My DSDs are generally good but obviously they have their teenage moments. I don't really tell them off or discipline them - I would only say something if they were being destructive, openly rude to me or hurting themselves or something like that. If they are getting on my nerves I just remove myself from the situation and let DP deal with it. If there is shouting I just go into another room, although to be fait this is easy as I can only think of 3 occasions of shouting in all my time of knowing them.

Vibing · 23/05/2022 17:21

@KylieKoKo thanks...

Ah ok I'll prob leave them to it and give them space

How do you handle if they're leaving bits of rubbish, cups towels.....trail of food along the floor etc lol. Do you ask them to pick up their things or is that DP role to do?

I think now they've started being a bit more boundary pushing, im finding things less clear

OP posts:
MushNoPeas · 23/05/2022 17:48

Vibing · 23/05/2022 17:21

@KylieKoKo thanks...

Ah ok I'll prob leave them to it and give them space

How do you handle if they're leaving bits of rubbish, cups towels.....trail of food along the floor etc lol. Do you ask them to pick up their things or is that DP role to do?

I think now they've started being a bit more boundary pushing, im finding things less clear

Personally I dump it on their bed when they've left so they find it next time.

MushNoPeas · 23/05/2022 17:49

That or annoy DH and ask him to sort it out every time

whereamu · 23/05/2022 17:59

Stay out of it as much as possible!
Deal with left towels etc - sometimes with kindness but telllng them you have done it and sometimes asking with no judgement in your voice for them to do it themselves.

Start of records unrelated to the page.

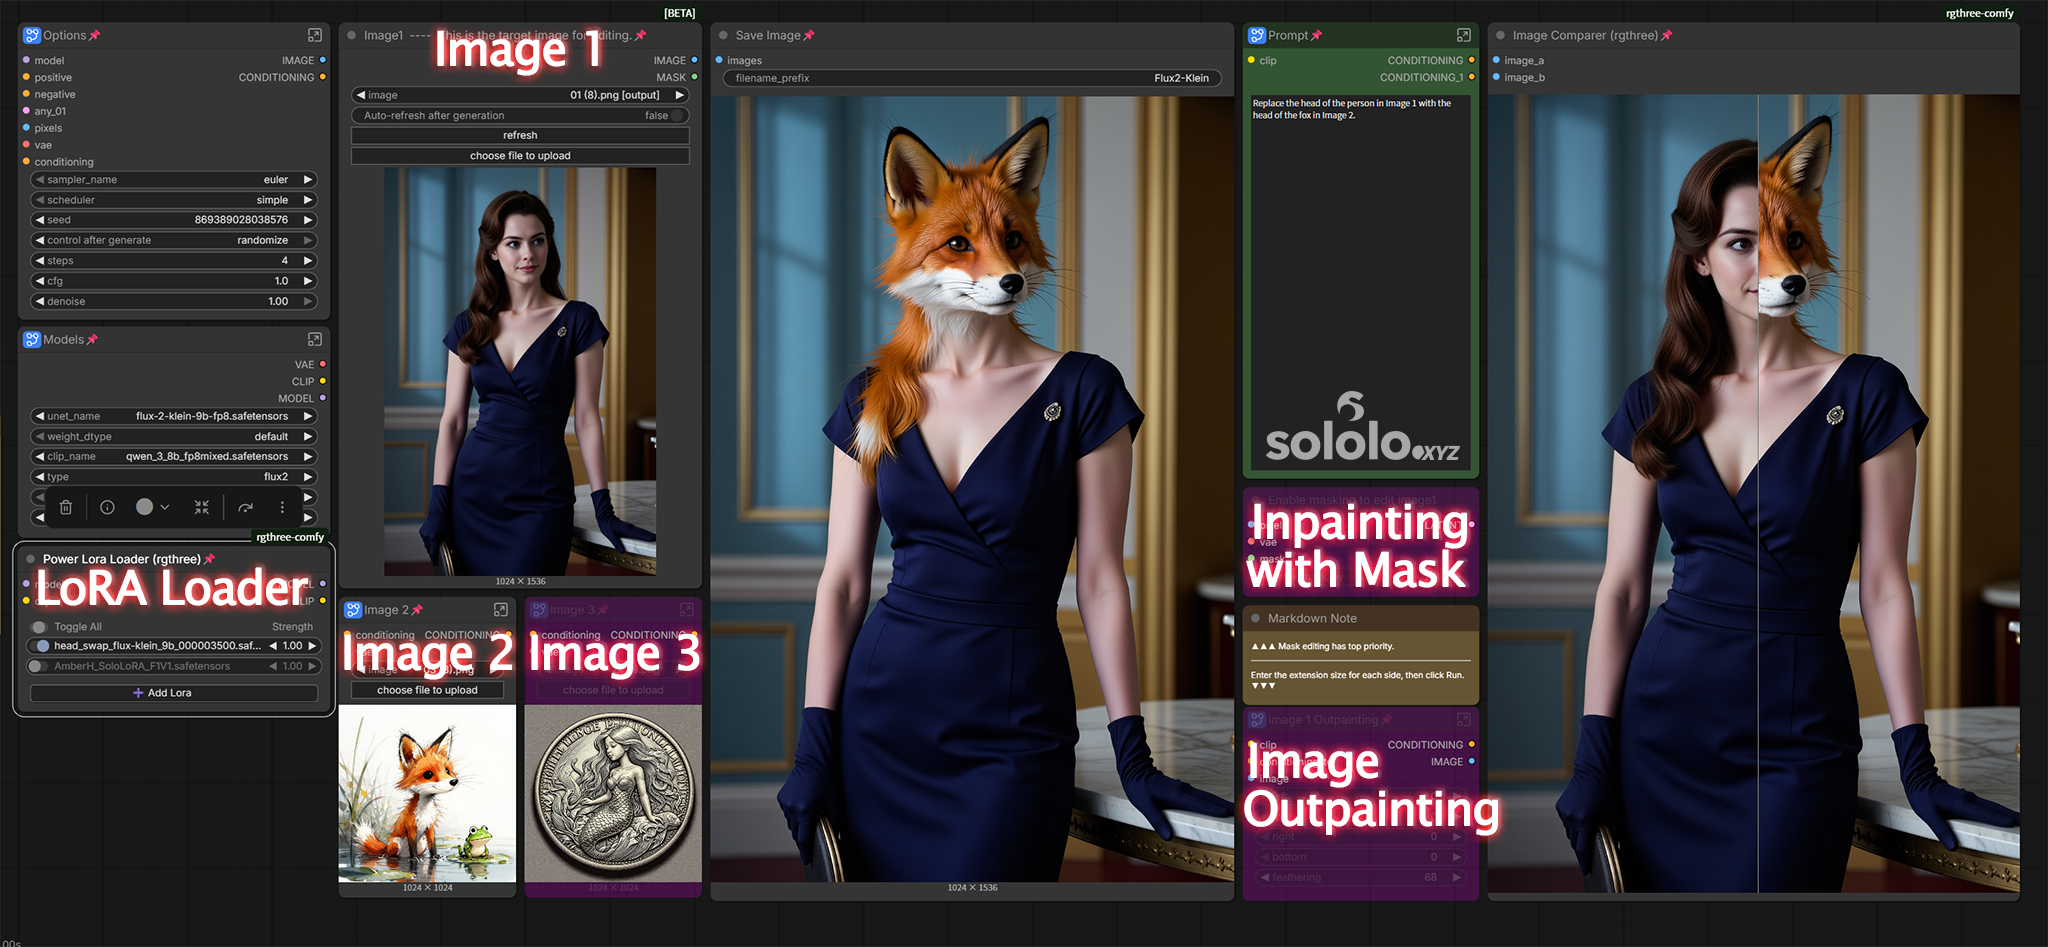Screen dimensions: 2048x947
Task: Open the three-dot more options menu
Action: point(282,507)
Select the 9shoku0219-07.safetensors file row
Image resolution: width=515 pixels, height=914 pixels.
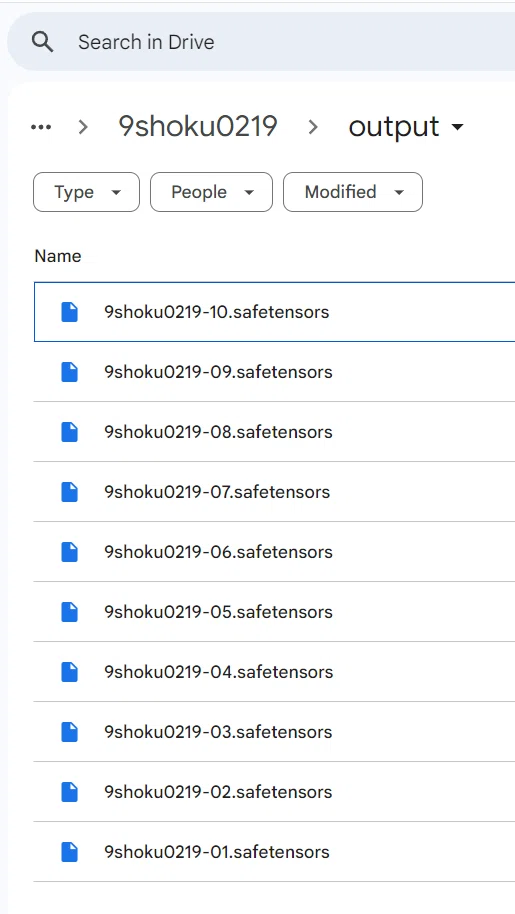tap(274, 492)
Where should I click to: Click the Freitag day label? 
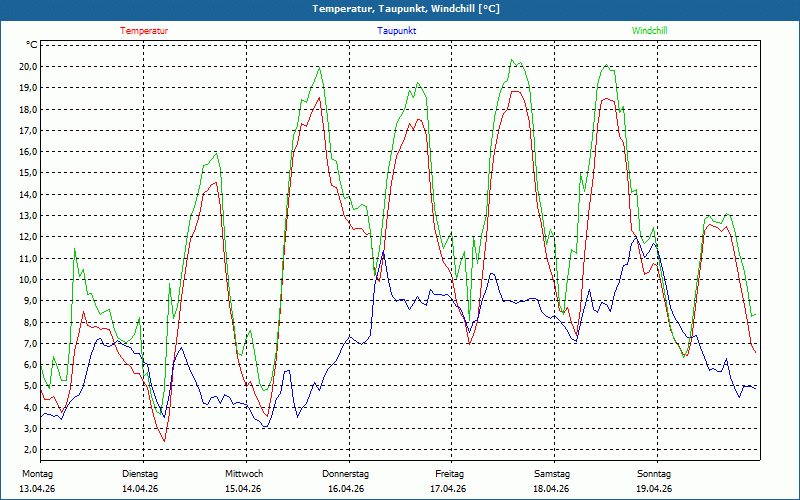pyautogui.click(x=449, y=473)
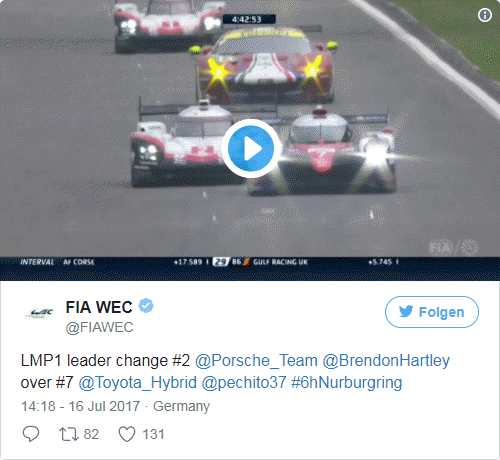Open the video info icon
The height and width of the screenshot is (460, 500).
(485, 15)
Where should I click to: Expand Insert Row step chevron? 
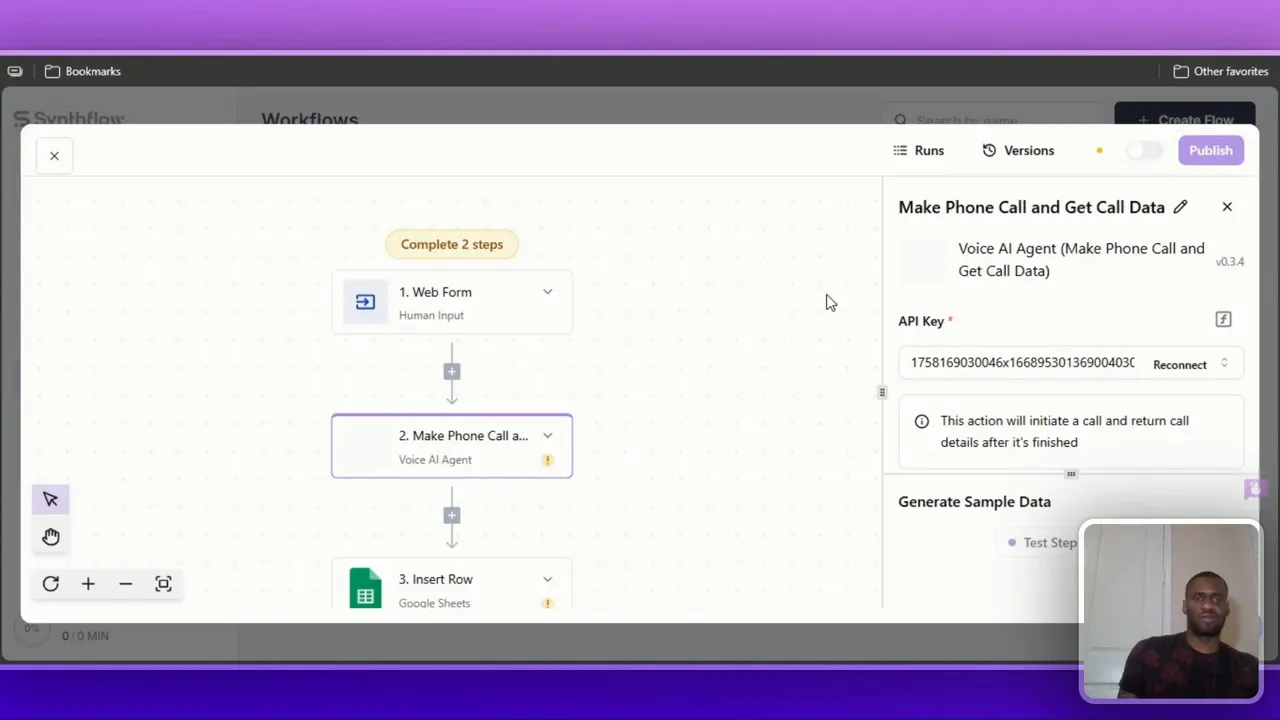pos(547,579)
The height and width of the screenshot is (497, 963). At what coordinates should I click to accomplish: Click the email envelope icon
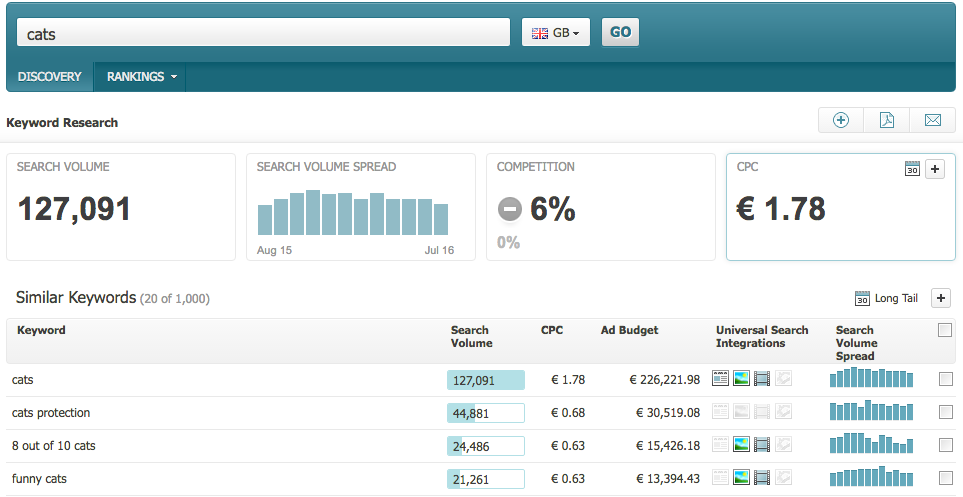933,121
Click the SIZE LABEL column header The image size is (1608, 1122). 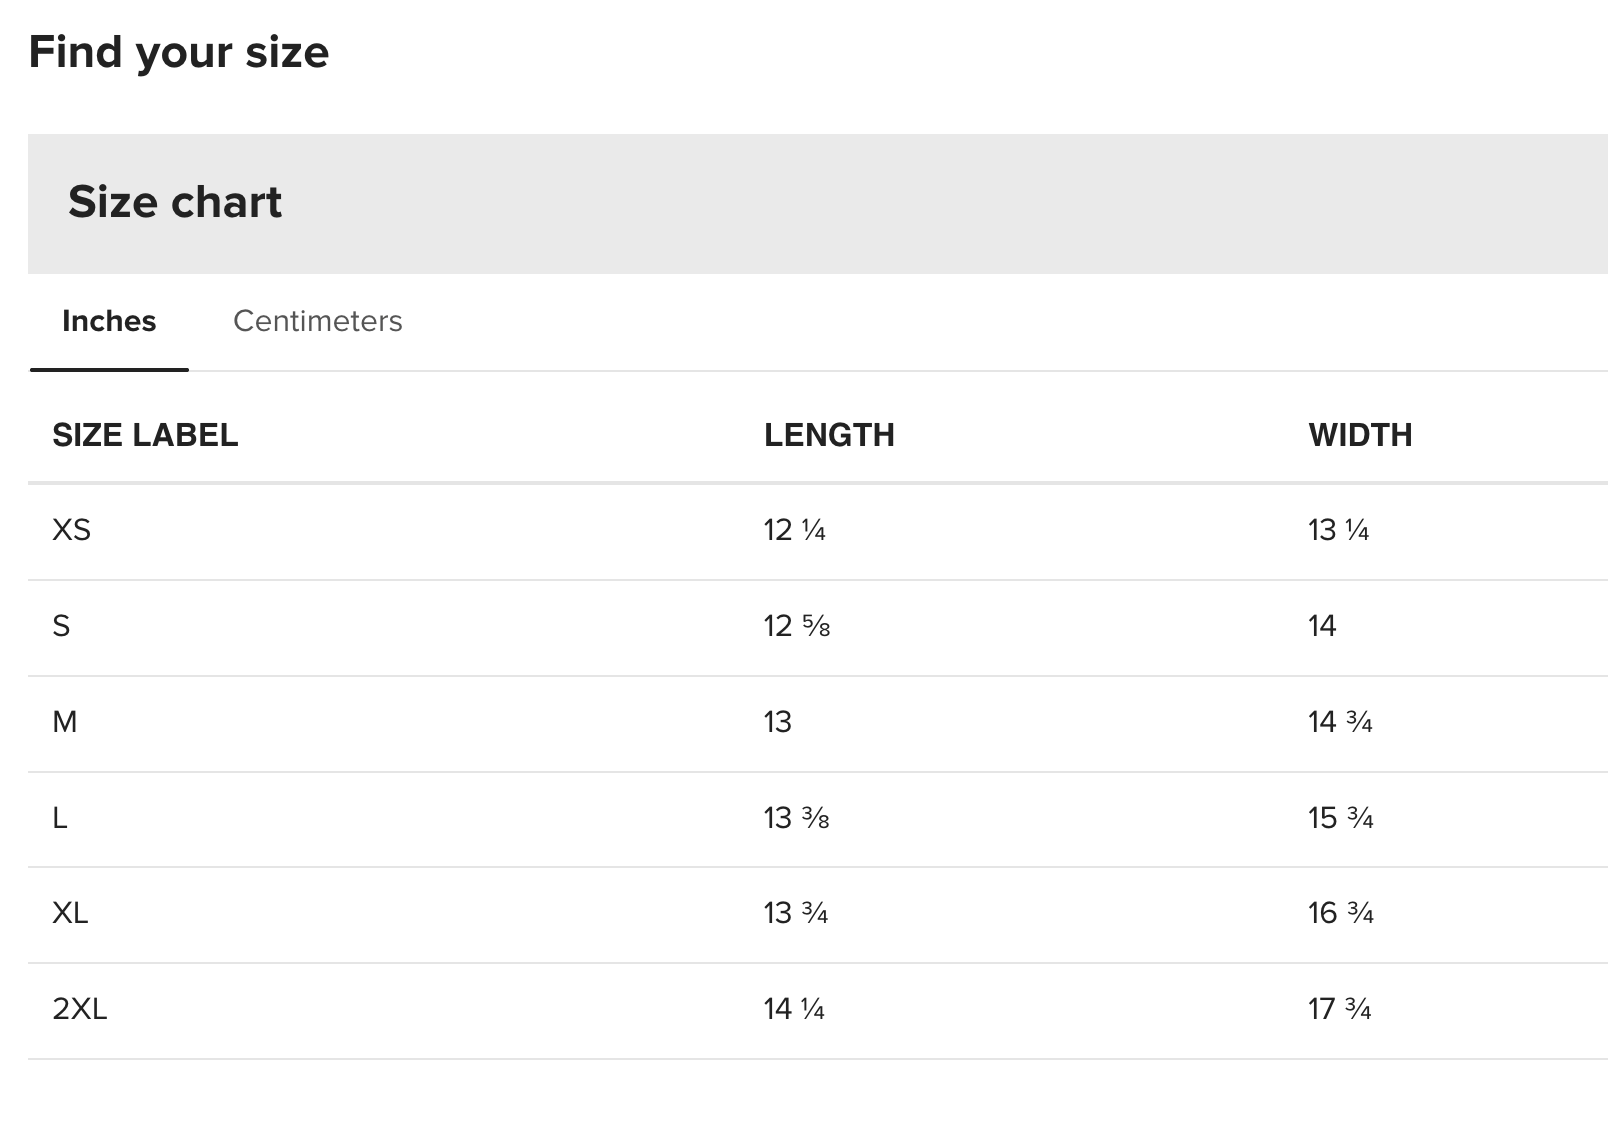pyautogui.click(x=145, y=435)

Googlecanthelpme · 23/05/2022 18:06

I stay out of the bigger debates / arguments (there aren’t many but a typical pre teen strops) but if they’ve left rubbish in their room or whatever I’ll just say “oh DSC grab those plates / cups / rubbish / dirty clothes and bring them down please”

Breezy and pleasant but not optional, no-nonsense but not authoritarian. If they don’t do it I would say “oh did you bring those plates down, I’m putting the dishwasher on now”

I only do that if I see it though, if I’m passing their room or they leave crap in the living room for instance. Otherwise I shut their door and don’t get involved

JennieLee · 23/05/2022 18:12

We had joint house rules so I would deal with the smaller stuff - not doing chores, being impolite etc - when my stepchildren were not behaving. They expected and accepted my doing this - even if they didn't always like it! I had been a part of their lives since they were 5 and 6. It was actually the bigger stuff, e.g. difficulties my stepson was having at secondary school etc, that I tended to leave to their Dad. I just felt that then there was more of a question of the kind of trust that was built up from very earliest childhood.

Vibing · 23/05/2022 20:33

This is so helpful, think im getting too involved trying to peace keep

OP posts:
Vibing · 24/05/2022 08:11

Had a chat with DP last night and we have a plan. General house rules will be what we both call the kids and each other lol out on. The bigger stuff ill leave to him. He's said he wants to know if I think he's been too hard/soft. Not in front of the kids but after.
Just chatting about it more has eased my brain and helped my shoulders relax

OP posts:
Vibing · 24/05/2022 08:13

Thank you for the replys and insight into your own lives with stepkids

OP posts:
HandbagsnGladrags · 24/05/2022 13:06

I think you're getting too involved to be honest - leave it to your husband. In our house he sorts out his kids issues which includes asking them to pick up/clean up after themselves. I don't want to be painted as the one who is always telling them what to do.

HotDogKetchup · 24/05/2022 13:18

HandbagsnGladrags · 24/05/2022 13:06

I think you're getting too involved to be honest - leave it to your husband. In our house he sorts out his kids issues which includes asking them to pick up/clean up after themselves. I don't want to be painted as the one who is always telling them what to do.

Op is treading as carefully as she possibly can, but she’s entitled to have a say over what goes on in her own home.

HandbagsnGladrags · 24/05/2022 13:38

@HotDogKetchup I don't disagree, what I meant was that she needs her husband to have her back and deal with his kids as and when necessary.